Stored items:
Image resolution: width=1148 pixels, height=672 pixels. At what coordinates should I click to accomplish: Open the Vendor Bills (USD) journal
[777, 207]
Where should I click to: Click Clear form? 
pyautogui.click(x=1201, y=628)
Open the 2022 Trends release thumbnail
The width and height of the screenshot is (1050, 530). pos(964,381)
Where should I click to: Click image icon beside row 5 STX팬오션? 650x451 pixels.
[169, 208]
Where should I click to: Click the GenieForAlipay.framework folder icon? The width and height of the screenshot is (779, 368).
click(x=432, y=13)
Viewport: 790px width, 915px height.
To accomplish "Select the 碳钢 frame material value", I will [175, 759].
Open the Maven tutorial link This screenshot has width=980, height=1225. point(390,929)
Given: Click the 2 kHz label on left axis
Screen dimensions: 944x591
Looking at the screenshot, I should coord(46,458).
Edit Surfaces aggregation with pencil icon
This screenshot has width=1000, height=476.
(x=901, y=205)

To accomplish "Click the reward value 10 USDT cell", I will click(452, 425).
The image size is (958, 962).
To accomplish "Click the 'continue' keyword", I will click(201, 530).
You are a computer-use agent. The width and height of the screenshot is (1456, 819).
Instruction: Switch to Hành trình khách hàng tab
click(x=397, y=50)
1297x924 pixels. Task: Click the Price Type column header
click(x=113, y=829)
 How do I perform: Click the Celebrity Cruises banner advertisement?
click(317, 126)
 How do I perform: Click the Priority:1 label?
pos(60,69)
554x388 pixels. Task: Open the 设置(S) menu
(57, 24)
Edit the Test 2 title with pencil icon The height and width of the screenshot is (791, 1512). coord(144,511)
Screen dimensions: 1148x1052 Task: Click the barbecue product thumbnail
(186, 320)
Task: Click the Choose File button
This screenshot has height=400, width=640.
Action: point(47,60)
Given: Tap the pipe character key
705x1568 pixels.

Exercise brief :: Read through the data and copy every line where "Given" shows up.

Finished exercise ::
Given: Click the 2 kHz label on left axis
Given: Tap the pipe character key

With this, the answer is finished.